1733-12-05, de Voltaire [François Marie Arouet] à Pierre Robert Le Cornier de Cideville.

J'ay été bien malade mon très cher amy, je le suis encore, et le peu de forces que j'ay c'est l'amitié que me les donne, c'est elle qui me met la plume à la main pour vous dire que j'ay montré à Emilie votre épitre allégorique.
Elle en a jugé comme moy, et m'a confirmé dans l'opinion où je suis qu'en arrachant une infinité de fleurs que vous avez laissé croître sans y penser autour de l'arbre que vous plantiez, il n'en croîtra que mieux et n'en sera que plus bau. Vous êtes un grand seigneur à qui son intendant prêche l'économie. Soyez moins prodigue, et vous serez baucoup plus riche. Vous en convenez. Voicy donc quel seroit mon petit avis pour arranger les affaires de votre grande maison.

J'aime baucoup ces vers

J'étois encor dans l'âge où les désirs
Vont renaissant dans le sein des plaisirs.

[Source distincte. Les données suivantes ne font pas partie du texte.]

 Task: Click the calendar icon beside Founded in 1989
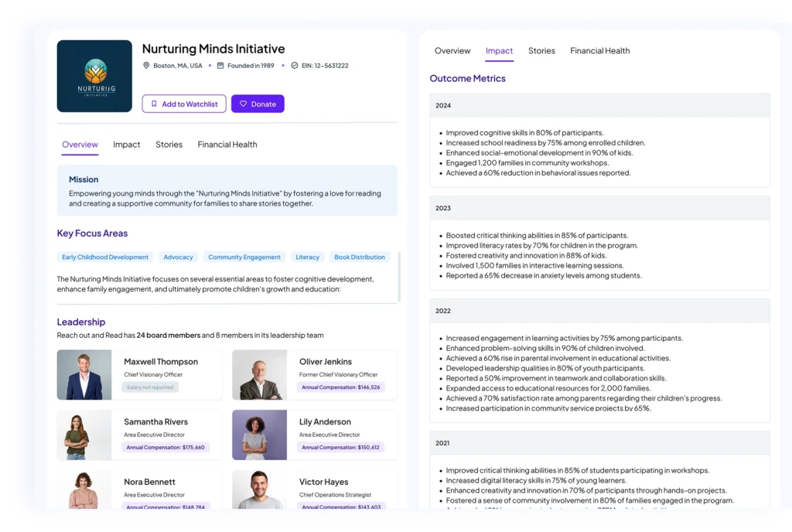click(x=220, y=66)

etc. . . . De là je vous voudrois voir transporté par votre démon de Socrate au temple de la raison, et cela bien clairement, bien nettement, et sans aucune idée étrangère au sujet. Le temps dont vous faites une description presque en tout charmante présente à cette divinité tous ceux qui se flattent d'avoir autrefois bien passé le temps. Jettez vous dans les portraits, mais que chacun fasse le sien en se vantant des choses même que la raison condamne, par là chaque portrait devient une satire utile et agréable. Point de leçon de morale je vous en prie que celle qui sera renfermée dans l'aveu ingénu que feront tous les sots de l'impertinente conduitte qu'ils ont tenue dans leur jeunesse. Ces moralitez qui naissent du tablau même et qui entrent dans le corps de la fable sont les seules qui puissent plaire, par ce qu'elles même peignent chemin faisant et que tout en poésie doit être peinture. Il y a une foule de baux vers que vous pouvez conserver. Tout est diamant brillant dans votre ouvrage. Un peu d'arrangement rendra la garniture charmante. Je voudrois avoir avec vous une conversation d'une heure seulement. Je suis persuadé qu'en m'instruisant avec vous et en vous communiquant mes doutes nous éclaircirions plus de choses que je ne vous en embrouillerois dans vingt lettres. J'entrerois avec vous dans tous les détails, je vous prierois d'en faire autant pour notre Adelaide, vous m'encourageriez à réchauffer et à annoblir le caractère de Nemours, à mettre plus de dignité dans les amours des deux frères, et à corriger bien de mauvais vers. J'ay adopté touttes vos critiques, j'ay refait tous les vers que vous avez bien voulu reprendre. Quand pourai-je donc m'entretenir avec vous à loisir de ces études charmantes qui nous occupent tout deux si agréablement? Il me semble que nous sommes deux amants condamnez à faire l'amour de loin. Savez vous bien que pendant ma maladie j'ay fait l'opéra de Samson Pour Ramau? Je vous promets de vous envoyer celuy là, car j'ay l'amour propre d'en être content, aumoins pour la singularité dont il est.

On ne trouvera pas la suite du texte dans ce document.